Mis à jour le 18 août 2026 · Par Nikita Fedorov, conseiller en gestion de patrimoine

Vous êtes assis en face de quelqu'un. La personne est agréable, elle parle bien, elle évoque vos projets, vos enfants, vos impôts. Au bout d'une heure, vous ressortez avec une proposition et une impression diffuse : c'était sérieux, sans doute. Mais vous seriez bien incapable de dire pourquoi.

Ce flottement est très répandu. Selon le baromètre de l'épargne et de l'investissement publié par l'Autorité des marchés financiers le 19 décembre 2025, réalisé auprès de 2 120 personnes, 42 % des Français s'appuient sur un conseiller pour s'informer, contre 48 % un an plus tôt, et seulement 23 % pour décider. La défiance progresse. Le problème, c'est que décider seul n'est pas une protection non plus.

Il existe une troisième voie : apprendre à auditer le cabinet en face de vous. Ce n'est pas une question de flair. Ce sont des registres publics, des documents que la loi vous doit, et sept questions que la plupart des clients regrettent de ne pas avoir posées. Cet article vous les donne, y compris celles qui pourraient nous desservir.

L'essentiel en 30 secondes

  • « Conseiller en gestion de patrimoine » n'est protégé par aucun texte. Ce qui est réglementé, ce sont les habilitations qu'il y a derrière.
  • Le numéro ORIAS se vérifie librement sur orias.fr, en une minute, avant même le premier rendez-vous.
  • Au sens de l'AMF, « indépendant » désigne un régime réglementaire précis, pas une qualité morale.
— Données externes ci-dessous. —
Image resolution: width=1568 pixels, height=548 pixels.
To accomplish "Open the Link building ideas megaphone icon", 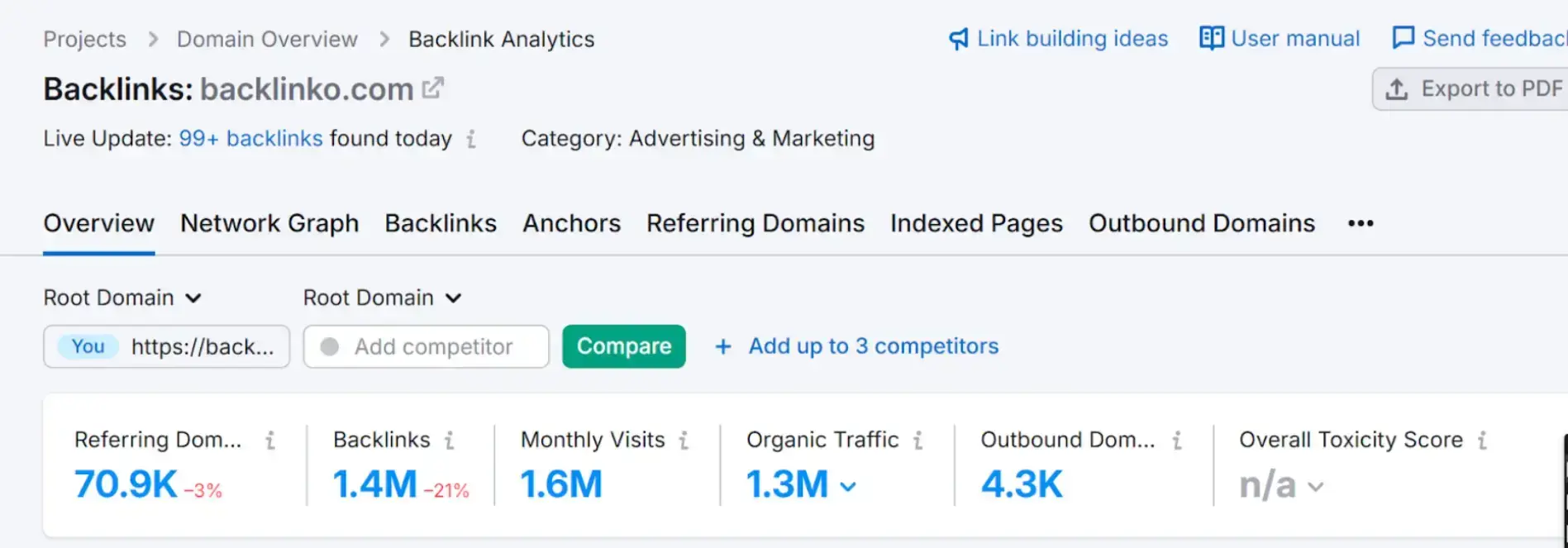I will pos(958,38).
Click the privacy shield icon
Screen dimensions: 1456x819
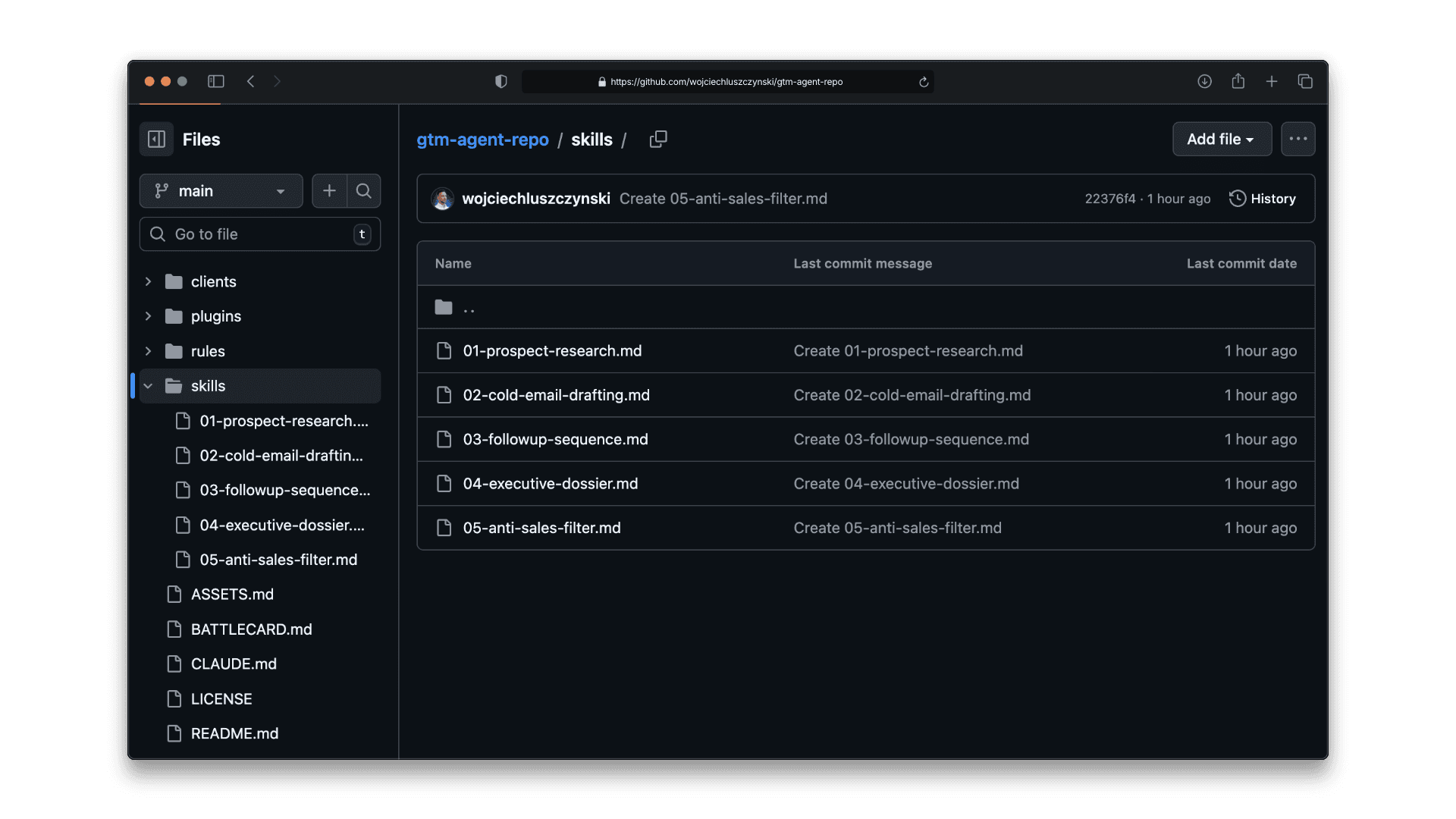pyautogui.click(x=500, y=81)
Très peu de cabinets français en relèvent.
  • La rémunération d'un cabinet se lit en trois temps : le conseil, la mise en place, le suivi.
  • La loi impose trois écrits : une information avant le conseil, une lettre de mission signée, une déclaration d'adéquation (article L541-8-1 du code monétaire et financier).
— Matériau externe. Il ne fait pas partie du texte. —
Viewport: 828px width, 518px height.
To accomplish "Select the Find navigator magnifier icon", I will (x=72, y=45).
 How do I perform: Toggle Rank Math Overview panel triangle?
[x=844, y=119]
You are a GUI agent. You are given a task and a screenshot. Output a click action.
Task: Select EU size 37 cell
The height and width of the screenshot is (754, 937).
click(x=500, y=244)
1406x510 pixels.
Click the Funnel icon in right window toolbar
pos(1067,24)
Qu'est-ce qu'un cabinet de gestion de patrimoine, et qui a le droit de porter ce titre ?

N'importe qui. L'appellation « conseiller en gestion de patrimoine » n'est protégée par aucun texte français. Elle ne s'obtient pas, elle se choisit. Ce qui est réglementé, en revanche, ce sont les habilitations qui permettent d'exercer réellement : conseiller sur des placements financiers, distribuer des contrats d'assurance, intervenir sur un crédit.
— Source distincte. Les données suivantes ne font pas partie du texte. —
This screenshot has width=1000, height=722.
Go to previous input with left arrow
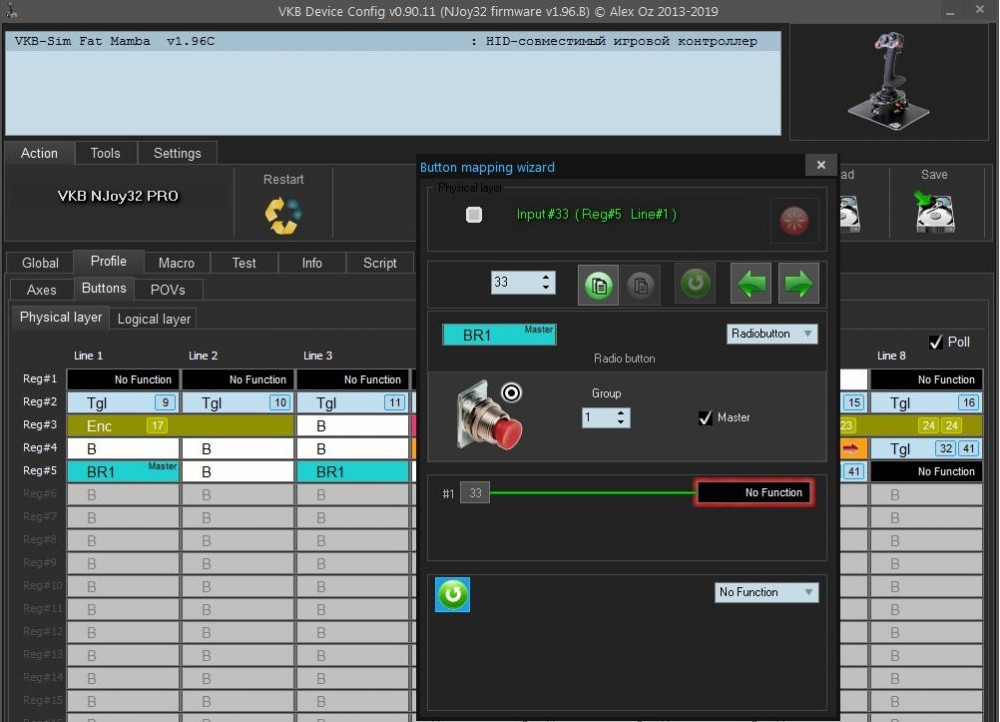(752, 283)
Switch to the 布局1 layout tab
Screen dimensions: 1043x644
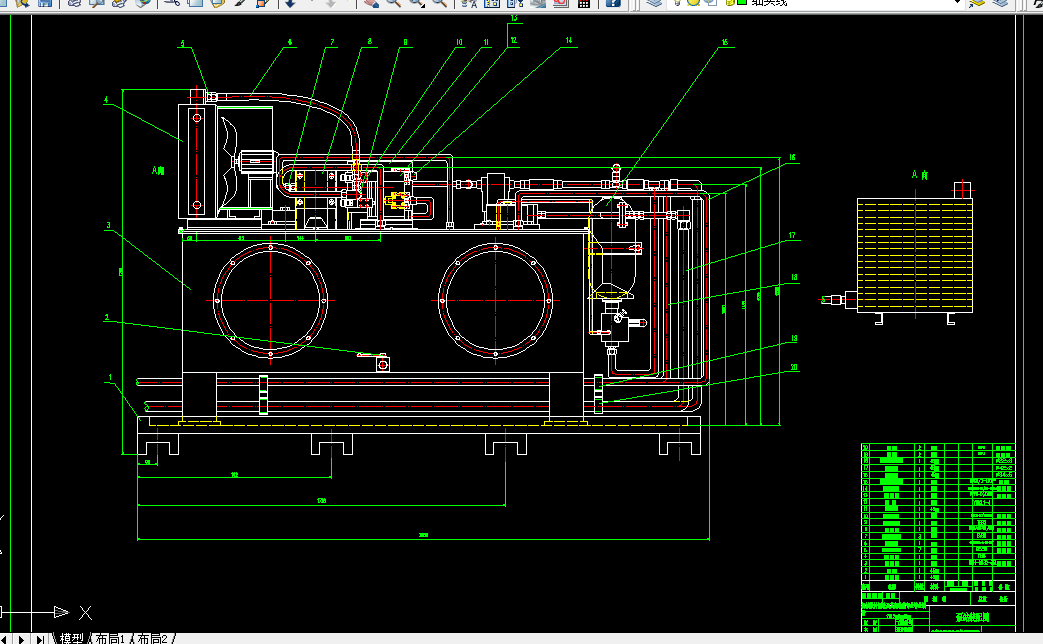pos(110,639)
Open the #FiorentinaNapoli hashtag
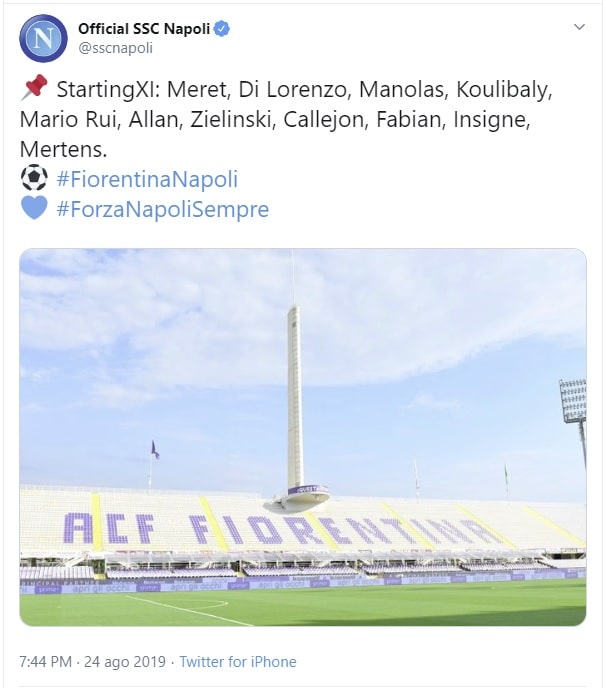Viewport: 606px width, 688px height. (x=147, y=180)
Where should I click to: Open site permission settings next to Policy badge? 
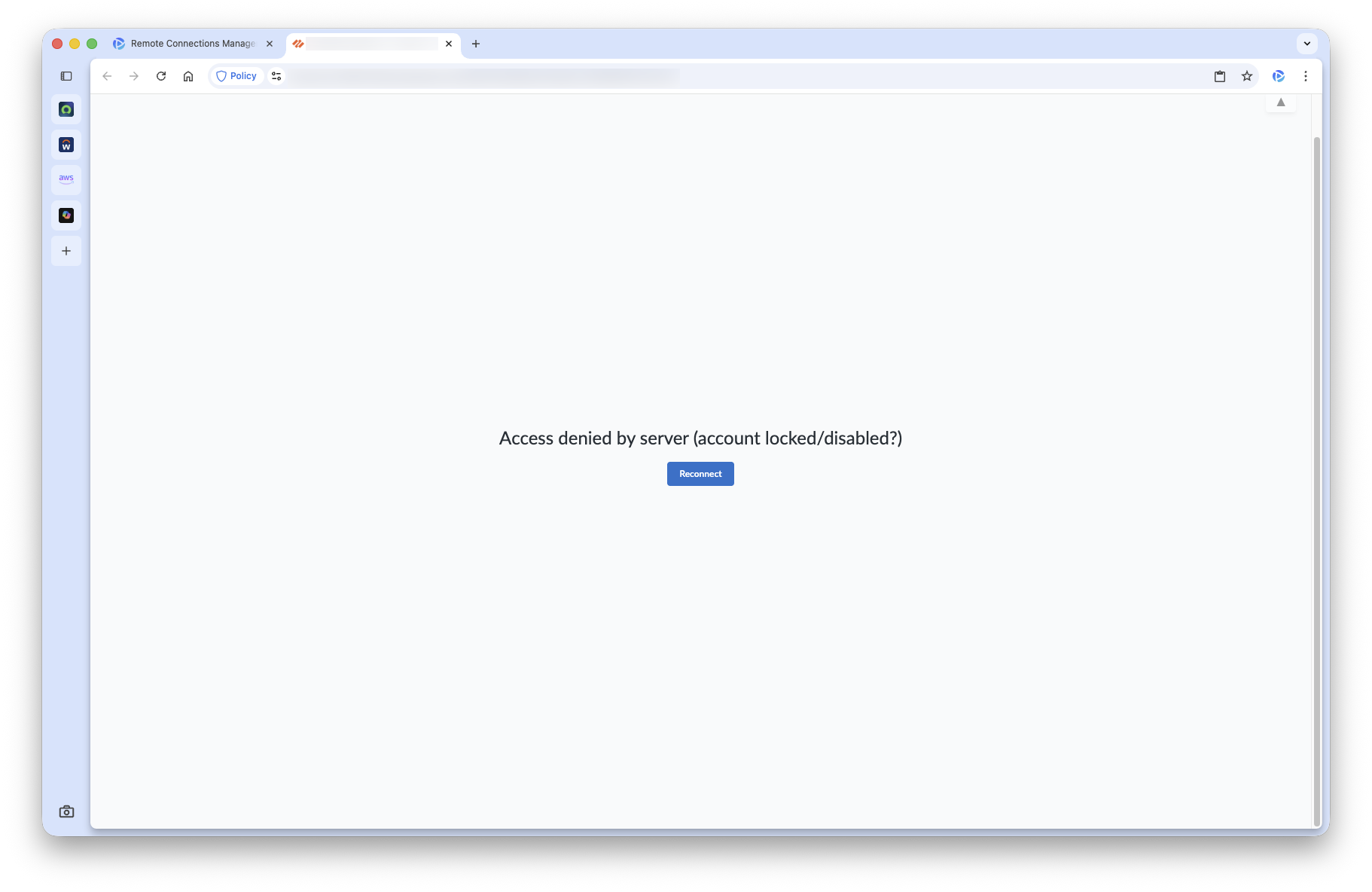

Un cabinet de gestion de patrimoine à Metz est donc, dans les faits, un empilement de statuts distincts, chacun avec sa propre autorité de tutelle. Le titre affiché sur la porte ne vous dit rien. Le numéro d'immatriculation, lui, dit tout.

La profession est nombreuse et elle grandit vite. Selon le rapport annuel de l'ORIAS portant sur 2024, publié le 4 septembre 2025, la France comptait 7 054 conseillers en investissements financiers immatriculés, en hausse de 5,1 % sur un an et de près de 45 % en onze ans. D'où l'utilité de savoir trier.

Le statut Ce qu'il autorise Qui le contrôle Où le vérifier
CIF, conseiller en investissements financiers Conseiller sur des placements financiers et formaliser une stratégie AMF orias.fr, puis le site de l'association agréée
Courtier en assurance (IAS) Distribuer des contrats d'assurance, dont l'assurance vie ACPR orias.fr
IOBSP Intervenir sur les opérations de banque et de crédit ACPR orias.fr
Agent général Représenter une ou plusieurs compagnies dans le cadre d'un mandat exclusif ACPR orias.fr
Mandataire Distribuer pour le compte d'une entreprise d'assurance, avec ou sans exclusivité ACPR orias.fr

La différence entre ces lignes n'est pas cosmétique. Selon France Assureurs, le courtier « agit pour le compte de ses clients » et « engage en principe sa responsabilité professionnelle », là où l'agent général a signé « un mandat exclusif avec une ou plusieurs entreprises d'assurance » et « représente sur le terrain l'entreprise d'assurance ». Deux métiers honorables, deux loyautés différentes. Vous avez le droit de savoir laquelle s'applique à vous.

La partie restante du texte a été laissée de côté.